O Instituto Brasileiro de Defesa do Consumidor (Idec) protocolou uma ação civil pública contra a GOL Linhas Aéreas por práticas de greenwashing relacionadas ao programa ‘Meu Voo Compensa’, na última semana, em São Paulo.

A ação sustenta que a GOL comercializou ativos digitais, conhecidos como tokens, em vez de créditos reais de carbono, sem fornecer informações claras sobre a validade ambiental desses instrumentos aos consumidores.

Segundo Christian Printes, gerente jurídico do Idec, "os consumidores acreditavam estar compensando emissões reais, mas, na prática, estavam comprando um ativo digital sem validade ambiental comprovada".

O Idec pede a condenação da prática, indenização coletiva de R$ 5 milhões e que a GOL realize contrapropaganda sobre os problemas do programa, além da retirada de alegações ambientais que não tenham comprovação técnica.

Os tokens foram emitidos pela Moss, apesar de a certificadora internacional Verra ter proibido a tokenização de créditos desde 2022. Parte dos créditos estava vinculada ao Projeto Fortaleza Ituxi, alvo de investigação da Polícia Federal na Operação Greenwashing.

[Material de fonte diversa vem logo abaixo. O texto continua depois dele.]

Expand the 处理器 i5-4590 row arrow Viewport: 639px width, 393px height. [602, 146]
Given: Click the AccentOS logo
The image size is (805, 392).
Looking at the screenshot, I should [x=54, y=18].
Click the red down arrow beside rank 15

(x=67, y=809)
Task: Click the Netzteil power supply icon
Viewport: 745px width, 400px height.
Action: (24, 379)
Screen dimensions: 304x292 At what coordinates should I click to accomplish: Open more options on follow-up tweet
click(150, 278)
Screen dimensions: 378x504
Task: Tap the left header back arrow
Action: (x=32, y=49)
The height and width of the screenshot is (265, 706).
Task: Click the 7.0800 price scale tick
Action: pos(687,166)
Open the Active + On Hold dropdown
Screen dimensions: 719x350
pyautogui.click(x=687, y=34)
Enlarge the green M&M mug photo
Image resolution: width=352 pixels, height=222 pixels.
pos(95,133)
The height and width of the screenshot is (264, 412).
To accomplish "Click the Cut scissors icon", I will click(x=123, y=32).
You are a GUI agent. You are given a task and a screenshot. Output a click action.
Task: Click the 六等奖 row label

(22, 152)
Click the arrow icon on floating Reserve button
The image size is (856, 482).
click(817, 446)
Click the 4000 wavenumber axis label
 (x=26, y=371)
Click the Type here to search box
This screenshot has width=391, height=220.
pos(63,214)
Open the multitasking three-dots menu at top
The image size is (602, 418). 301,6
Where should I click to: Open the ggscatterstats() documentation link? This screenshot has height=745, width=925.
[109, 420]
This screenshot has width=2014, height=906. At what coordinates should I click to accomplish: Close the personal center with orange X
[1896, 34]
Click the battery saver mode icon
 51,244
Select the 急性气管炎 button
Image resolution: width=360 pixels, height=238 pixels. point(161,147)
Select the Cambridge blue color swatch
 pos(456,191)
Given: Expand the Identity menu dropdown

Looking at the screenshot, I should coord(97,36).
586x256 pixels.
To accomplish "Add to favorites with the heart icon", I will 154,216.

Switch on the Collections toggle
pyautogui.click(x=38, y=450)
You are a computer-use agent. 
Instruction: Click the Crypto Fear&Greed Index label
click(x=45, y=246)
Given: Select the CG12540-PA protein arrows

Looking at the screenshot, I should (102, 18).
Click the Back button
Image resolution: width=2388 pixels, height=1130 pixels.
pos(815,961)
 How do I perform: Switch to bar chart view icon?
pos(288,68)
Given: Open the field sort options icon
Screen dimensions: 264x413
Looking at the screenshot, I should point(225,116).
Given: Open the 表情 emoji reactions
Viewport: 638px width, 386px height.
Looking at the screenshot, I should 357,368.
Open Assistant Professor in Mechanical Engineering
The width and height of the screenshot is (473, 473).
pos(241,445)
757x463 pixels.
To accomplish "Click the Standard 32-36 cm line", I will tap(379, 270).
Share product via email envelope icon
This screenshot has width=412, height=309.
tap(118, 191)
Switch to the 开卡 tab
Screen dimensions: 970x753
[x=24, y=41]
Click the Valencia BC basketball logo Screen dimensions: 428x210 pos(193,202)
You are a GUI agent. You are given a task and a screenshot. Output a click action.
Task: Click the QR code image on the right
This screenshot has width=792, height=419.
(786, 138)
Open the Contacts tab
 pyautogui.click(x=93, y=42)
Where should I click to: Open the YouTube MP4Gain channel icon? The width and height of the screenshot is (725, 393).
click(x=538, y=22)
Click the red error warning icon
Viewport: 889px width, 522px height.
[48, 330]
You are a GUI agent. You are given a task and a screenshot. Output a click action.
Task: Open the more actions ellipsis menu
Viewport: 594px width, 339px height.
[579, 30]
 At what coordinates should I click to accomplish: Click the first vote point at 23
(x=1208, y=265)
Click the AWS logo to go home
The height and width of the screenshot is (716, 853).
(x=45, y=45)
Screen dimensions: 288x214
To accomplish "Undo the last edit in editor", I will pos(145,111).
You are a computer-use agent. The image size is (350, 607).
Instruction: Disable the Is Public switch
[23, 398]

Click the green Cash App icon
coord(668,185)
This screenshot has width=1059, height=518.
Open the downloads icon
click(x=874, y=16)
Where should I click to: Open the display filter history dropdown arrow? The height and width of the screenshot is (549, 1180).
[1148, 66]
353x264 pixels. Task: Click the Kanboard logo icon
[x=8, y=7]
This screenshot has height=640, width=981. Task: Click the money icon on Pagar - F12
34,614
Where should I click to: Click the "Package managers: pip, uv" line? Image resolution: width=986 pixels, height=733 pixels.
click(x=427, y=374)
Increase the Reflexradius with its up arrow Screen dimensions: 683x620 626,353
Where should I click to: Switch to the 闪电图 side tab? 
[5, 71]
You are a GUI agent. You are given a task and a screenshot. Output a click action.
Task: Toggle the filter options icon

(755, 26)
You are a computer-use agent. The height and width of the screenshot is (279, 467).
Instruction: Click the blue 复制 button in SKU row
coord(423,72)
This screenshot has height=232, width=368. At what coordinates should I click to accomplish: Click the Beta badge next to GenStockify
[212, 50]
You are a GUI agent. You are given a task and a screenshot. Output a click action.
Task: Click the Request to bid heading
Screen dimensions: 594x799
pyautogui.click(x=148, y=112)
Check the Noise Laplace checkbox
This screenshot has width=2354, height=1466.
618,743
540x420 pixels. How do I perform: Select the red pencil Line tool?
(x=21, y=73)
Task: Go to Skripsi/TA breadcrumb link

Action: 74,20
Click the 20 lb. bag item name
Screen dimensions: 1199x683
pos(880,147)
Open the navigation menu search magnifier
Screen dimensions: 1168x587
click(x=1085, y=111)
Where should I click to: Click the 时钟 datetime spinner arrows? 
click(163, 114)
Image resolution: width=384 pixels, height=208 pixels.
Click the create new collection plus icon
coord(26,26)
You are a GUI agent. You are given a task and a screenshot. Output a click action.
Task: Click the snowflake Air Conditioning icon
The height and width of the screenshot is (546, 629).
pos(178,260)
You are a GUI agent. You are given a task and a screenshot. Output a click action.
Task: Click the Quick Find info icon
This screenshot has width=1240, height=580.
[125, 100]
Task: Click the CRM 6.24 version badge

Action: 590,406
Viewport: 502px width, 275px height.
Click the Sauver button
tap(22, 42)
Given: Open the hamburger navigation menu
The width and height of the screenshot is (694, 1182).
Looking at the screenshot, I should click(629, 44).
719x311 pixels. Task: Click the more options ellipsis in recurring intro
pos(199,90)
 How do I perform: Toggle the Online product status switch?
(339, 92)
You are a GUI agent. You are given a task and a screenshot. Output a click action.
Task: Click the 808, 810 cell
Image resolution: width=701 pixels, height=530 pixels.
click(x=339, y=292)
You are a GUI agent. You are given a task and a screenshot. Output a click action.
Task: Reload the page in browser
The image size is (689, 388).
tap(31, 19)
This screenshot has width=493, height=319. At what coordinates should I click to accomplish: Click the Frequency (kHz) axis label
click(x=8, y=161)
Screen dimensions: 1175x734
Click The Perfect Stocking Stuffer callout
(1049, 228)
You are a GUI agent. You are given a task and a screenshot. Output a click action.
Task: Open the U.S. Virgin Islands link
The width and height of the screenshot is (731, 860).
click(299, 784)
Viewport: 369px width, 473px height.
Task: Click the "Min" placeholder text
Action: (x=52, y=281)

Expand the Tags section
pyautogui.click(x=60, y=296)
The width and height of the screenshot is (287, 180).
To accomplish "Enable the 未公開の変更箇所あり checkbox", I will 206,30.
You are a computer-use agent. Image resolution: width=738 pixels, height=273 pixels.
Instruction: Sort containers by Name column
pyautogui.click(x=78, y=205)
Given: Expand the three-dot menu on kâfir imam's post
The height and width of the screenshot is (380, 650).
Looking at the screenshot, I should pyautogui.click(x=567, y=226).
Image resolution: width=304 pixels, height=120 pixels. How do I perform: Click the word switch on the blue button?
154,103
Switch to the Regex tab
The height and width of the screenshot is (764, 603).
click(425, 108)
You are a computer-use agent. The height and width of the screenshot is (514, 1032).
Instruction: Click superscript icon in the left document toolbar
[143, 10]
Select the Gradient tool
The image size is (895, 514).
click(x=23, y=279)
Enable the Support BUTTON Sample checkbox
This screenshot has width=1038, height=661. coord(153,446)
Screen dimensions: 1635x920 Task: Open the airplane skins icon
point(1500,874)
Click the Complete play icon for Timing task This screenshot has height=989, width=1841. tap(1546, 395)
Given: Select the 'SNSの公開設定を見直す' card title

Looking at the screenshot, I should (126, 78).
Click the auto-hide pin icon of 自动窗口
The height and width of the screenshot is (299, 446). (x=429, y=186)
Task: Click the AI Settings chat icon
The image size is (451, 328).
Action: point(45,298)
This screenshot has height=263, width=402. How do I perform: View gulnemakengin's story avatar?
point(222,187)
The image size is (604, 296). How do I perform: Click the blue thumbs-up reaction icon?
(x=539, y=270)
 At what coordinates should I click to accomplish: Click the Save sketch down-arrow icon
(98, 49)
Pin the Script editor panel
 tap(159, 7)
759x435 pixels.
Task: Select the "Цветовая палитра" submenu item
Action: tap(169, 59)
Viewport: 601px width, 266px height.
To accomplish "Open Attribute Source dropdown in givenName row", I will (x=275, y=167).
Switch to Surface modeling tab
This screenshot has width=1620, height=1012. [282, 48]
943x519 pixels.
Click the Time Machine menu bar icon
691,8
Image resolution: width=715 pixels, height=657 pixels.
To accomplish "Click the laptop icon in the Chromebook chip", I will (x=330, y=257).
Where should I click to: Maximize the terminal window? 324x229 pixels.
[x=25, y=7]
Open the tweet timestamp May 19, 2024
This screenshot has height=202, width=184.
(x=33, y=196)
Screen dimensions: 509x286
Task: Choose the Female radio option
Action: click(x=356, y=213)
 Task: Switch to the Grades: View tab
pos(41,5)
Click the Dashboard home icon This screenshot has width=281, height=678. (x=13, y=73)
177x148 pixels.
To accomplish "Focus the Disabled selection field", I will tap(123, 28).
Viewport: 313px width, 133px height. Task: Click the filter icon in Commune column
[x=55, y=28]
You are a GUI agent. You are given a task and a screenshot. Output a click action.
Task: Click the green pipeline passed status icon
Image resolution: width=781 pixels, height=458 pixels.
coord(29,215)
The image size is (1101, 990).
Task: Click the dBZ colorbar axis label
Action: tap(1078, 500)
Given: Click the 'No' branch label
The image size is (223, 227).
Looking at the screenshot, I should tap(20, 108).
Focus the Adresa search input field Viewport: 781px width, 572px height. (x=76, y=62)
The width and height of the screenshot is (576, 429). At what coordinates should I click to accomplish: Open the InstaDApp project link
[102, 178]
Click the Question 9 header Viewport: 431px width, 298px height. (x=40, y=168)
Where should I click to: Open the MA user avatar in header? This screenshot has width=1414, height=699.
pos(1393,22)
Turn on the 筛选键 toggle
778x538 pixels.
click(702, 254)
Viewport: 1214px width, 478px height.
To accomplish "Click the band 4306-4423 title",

Para Julia Catão Dias, coordenadora do programa de Consumo Sustentável do Idec, "esses programas reforçam a ideia de que a crise socioambiental se resolve individualmente, no carrinho de compras".

A GOL encerrou o programa e rompeu a parceria com a Moss em janeiro, após questionamentos públicos e aumento do escrutínio regulatório sobre práticas ambientais no setor aéreo.